### Brief
Repeat the records below exactly, leaving out any pictures.

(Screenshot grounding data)
******

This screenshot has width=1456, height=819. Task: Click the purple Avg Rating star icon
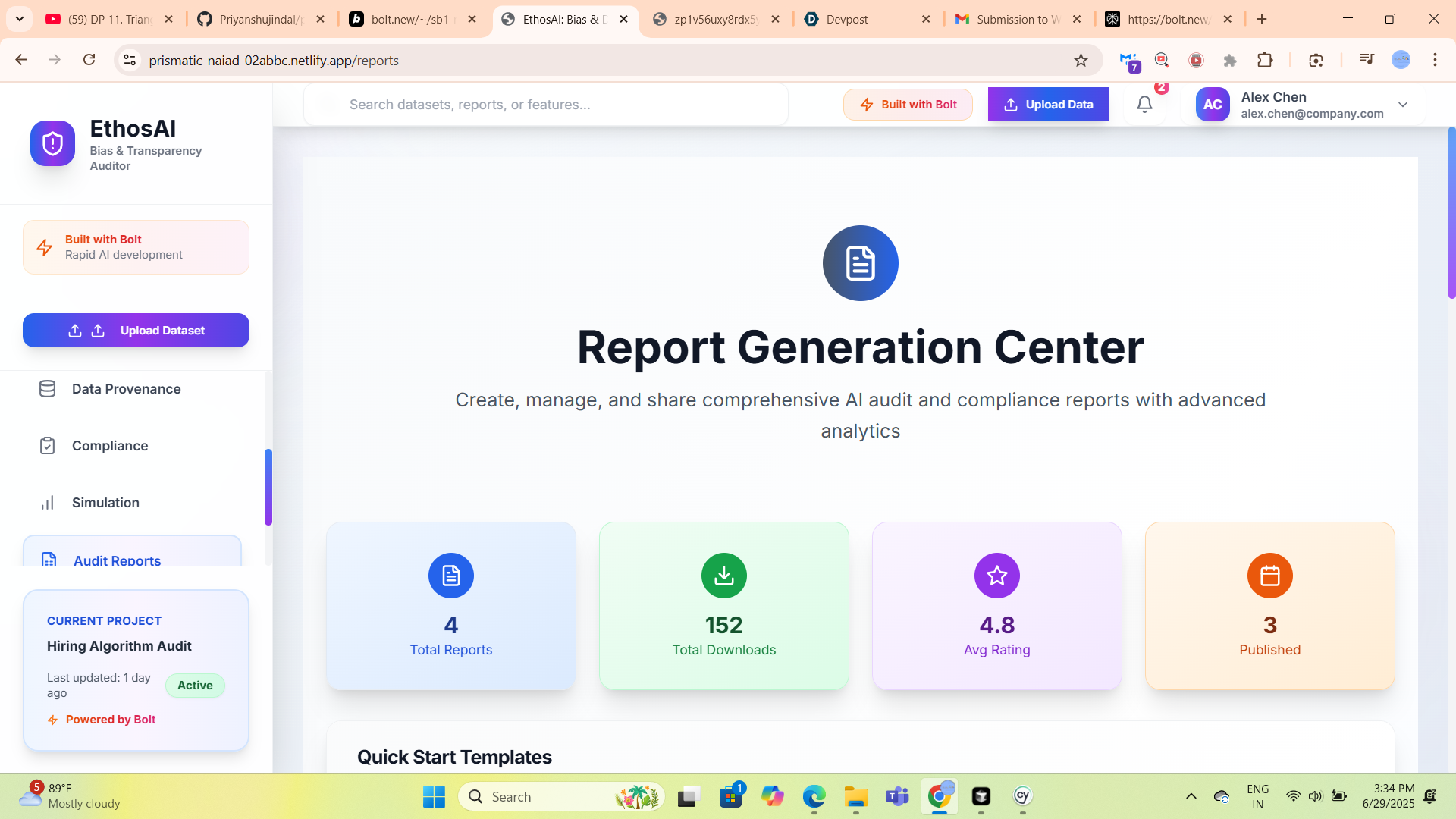coord(996,576)
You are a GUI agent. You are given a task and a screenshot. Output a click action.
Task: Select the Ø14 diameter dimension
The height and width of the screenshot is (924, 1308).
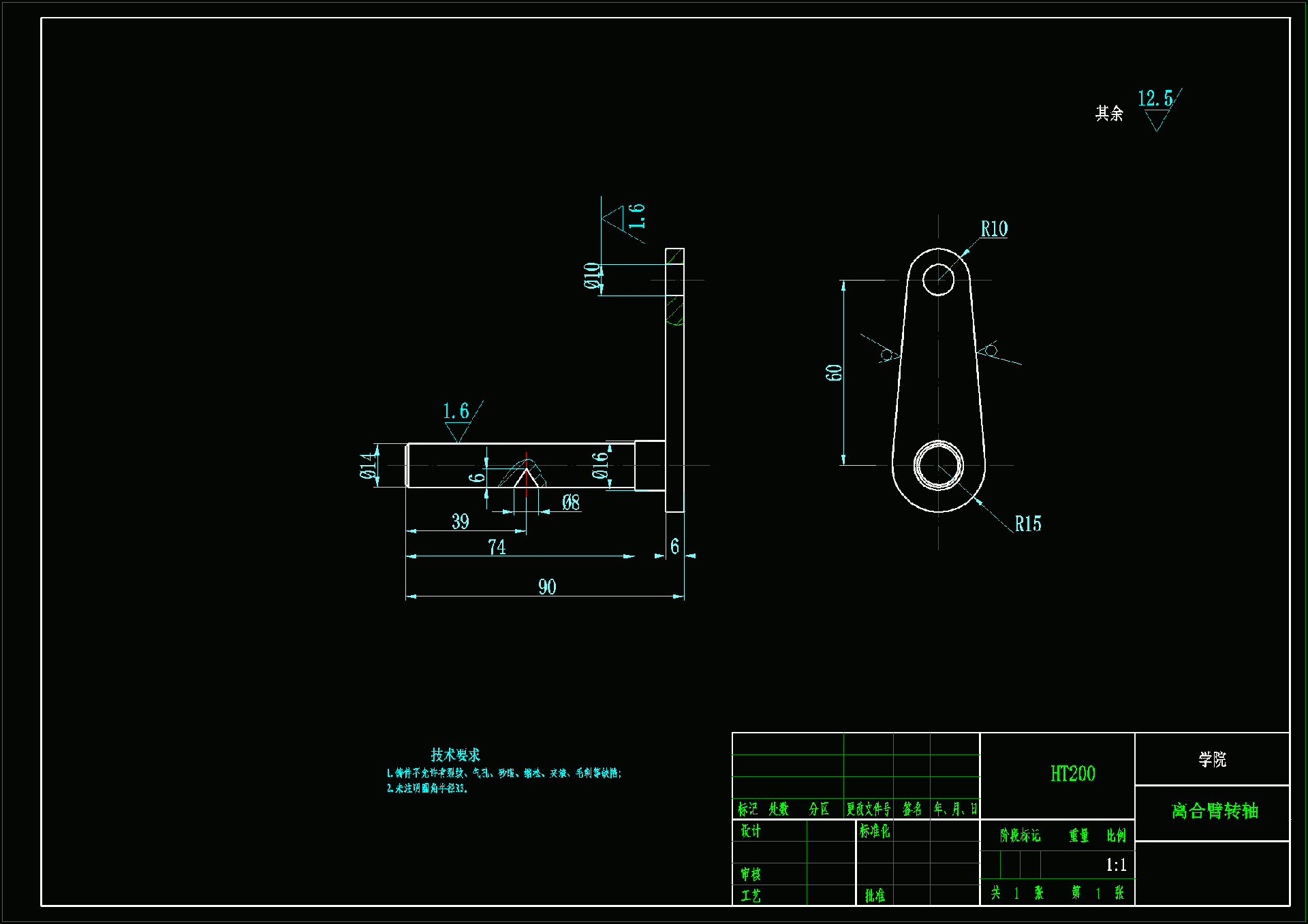(x=368, y=465)
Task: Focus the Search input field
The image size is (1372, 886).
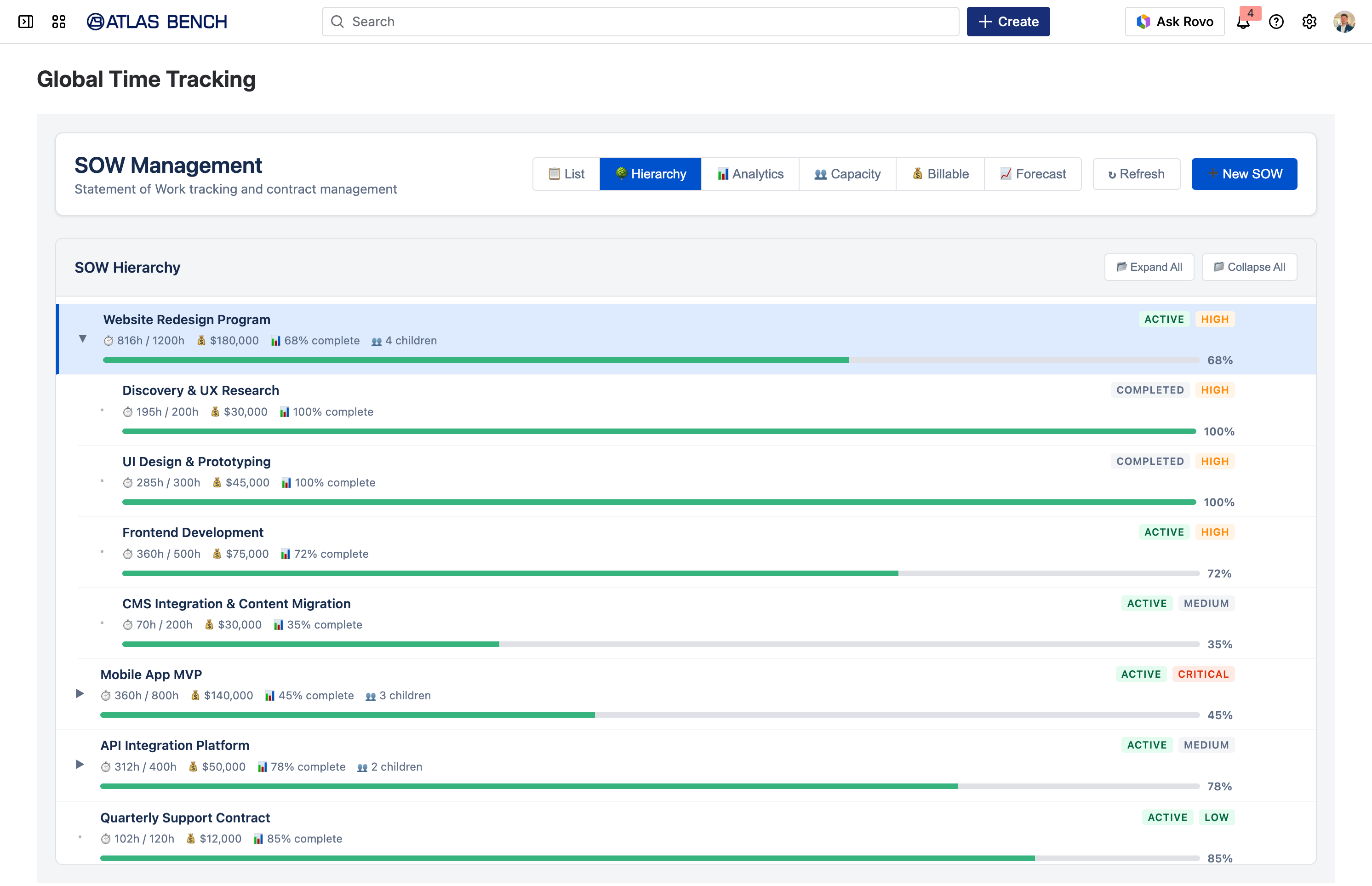Action: coord(640,22)
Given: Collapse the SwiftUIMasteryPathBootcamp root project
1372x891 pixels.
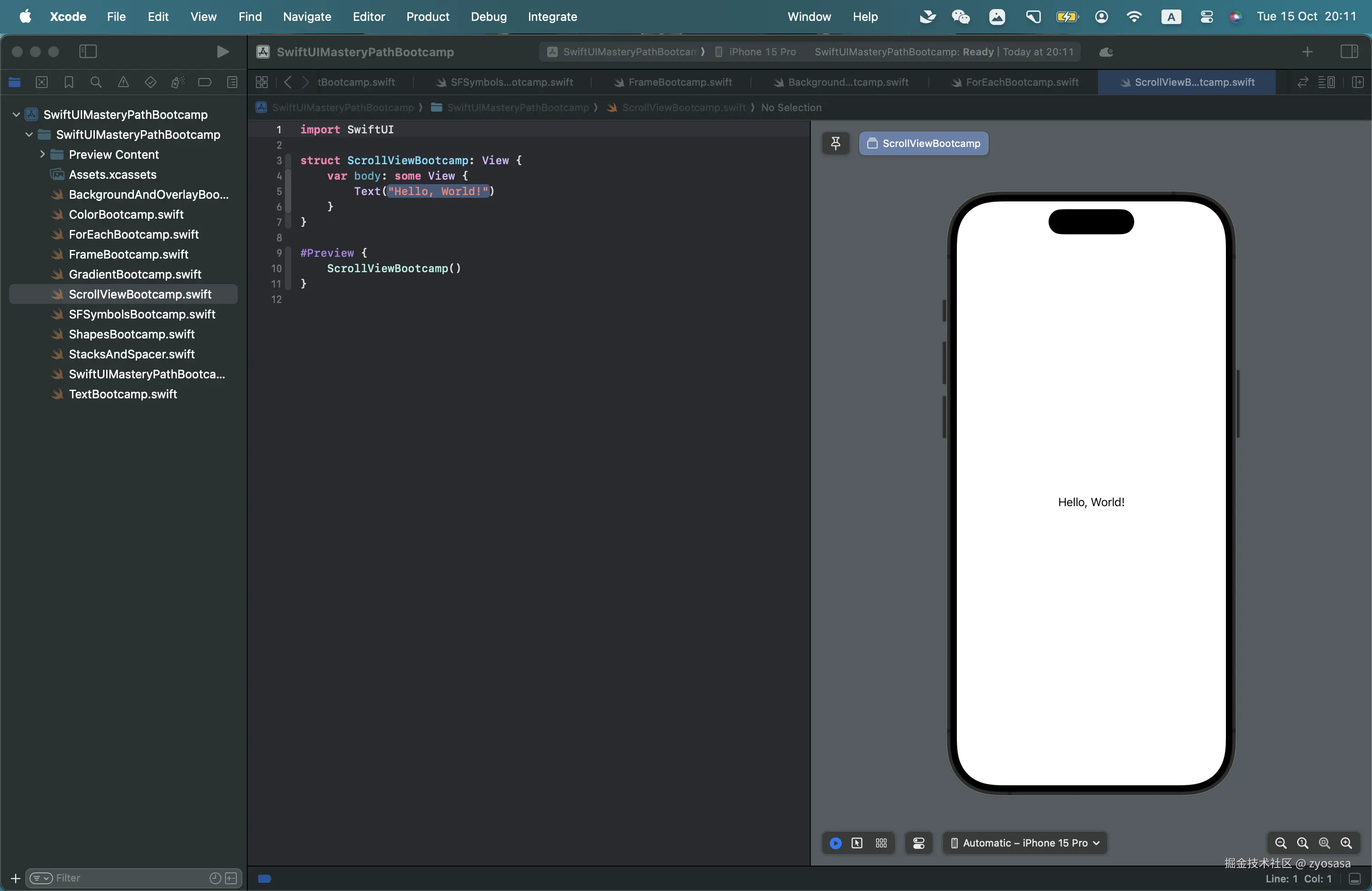Looking at the screenshot, I should 16,115.
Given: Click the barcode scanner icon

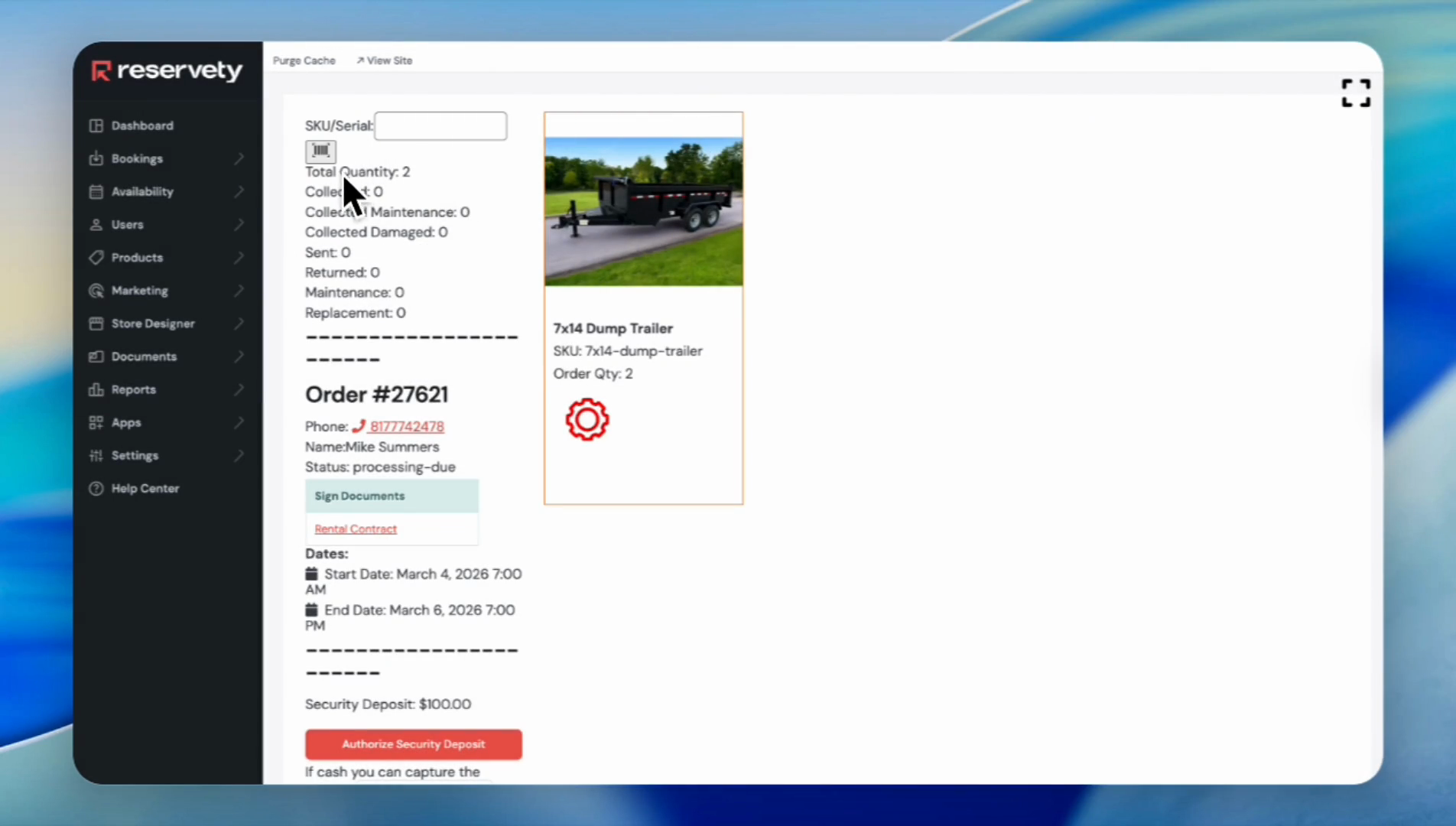Looking at the screenshot, I should click(x=320, y=151).
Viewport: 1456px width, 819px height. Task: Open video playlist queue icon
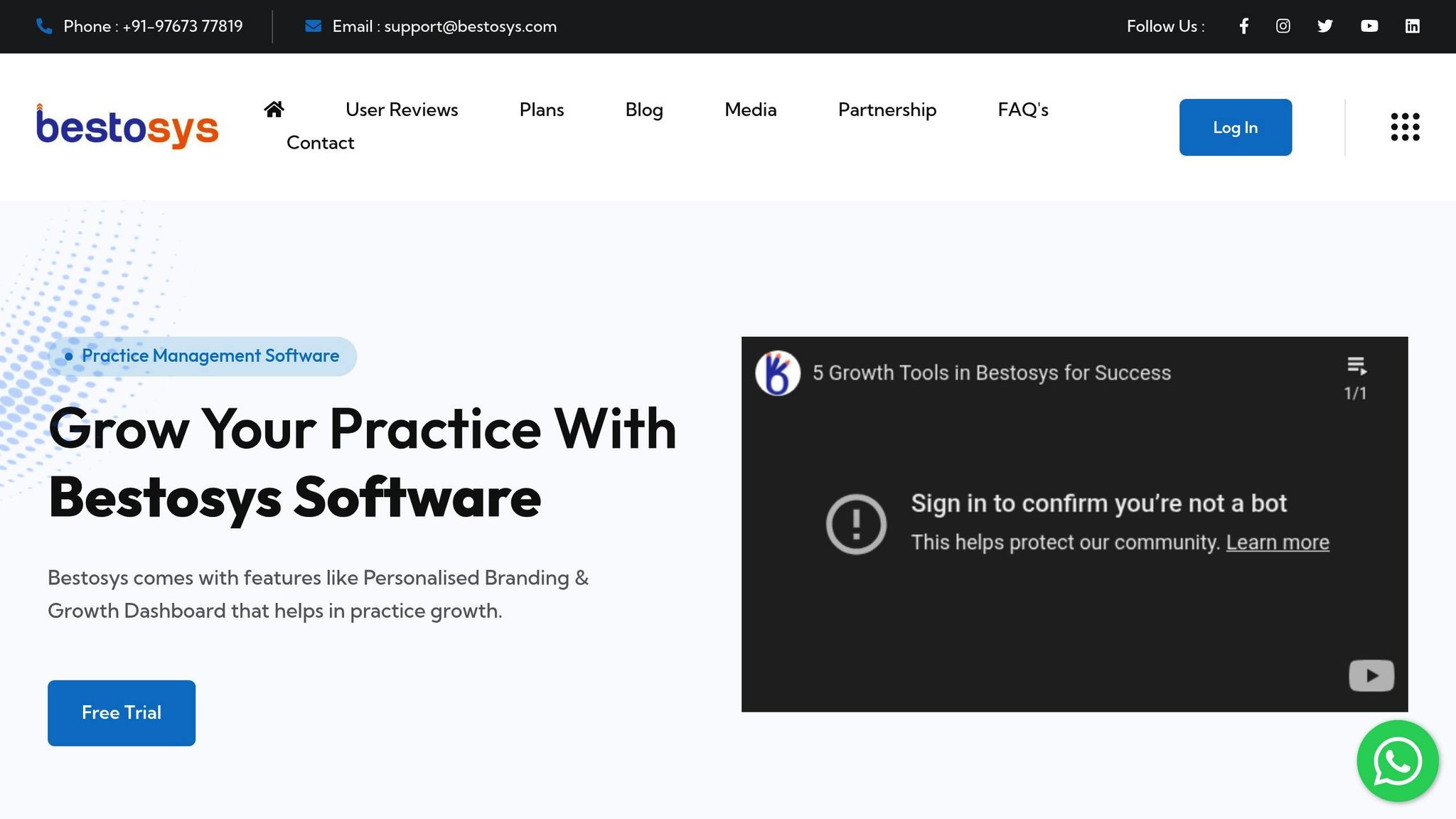[1356, 367]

******

### Task solution
This screenshot has width=1456, height=819. Task: Click the purple Avg Rating star icon
coord(996,576)
You are a GUI agent. You are given a task and a screenshot. Output a click action.
Task: Select the Ø14 diameter dimension
The height and width of the screenshot is (924, 1308).
(x=368, y=465)
Task: Focus the Search input field
The image size is (1372, 886).
Action: coord(640,22)
Given: Collapse the SwiftUIMasteryPathBootcamp root project
1372x891 pixels.
Looking at the screenshot, I should 16,115.
Given: Click the barcode scanner icon

Looking at the screenshot, I should click(x=320, y=151).
Viewport: 1456px width, 819px height. Task: Open video playlist queue icon
[1356, 367]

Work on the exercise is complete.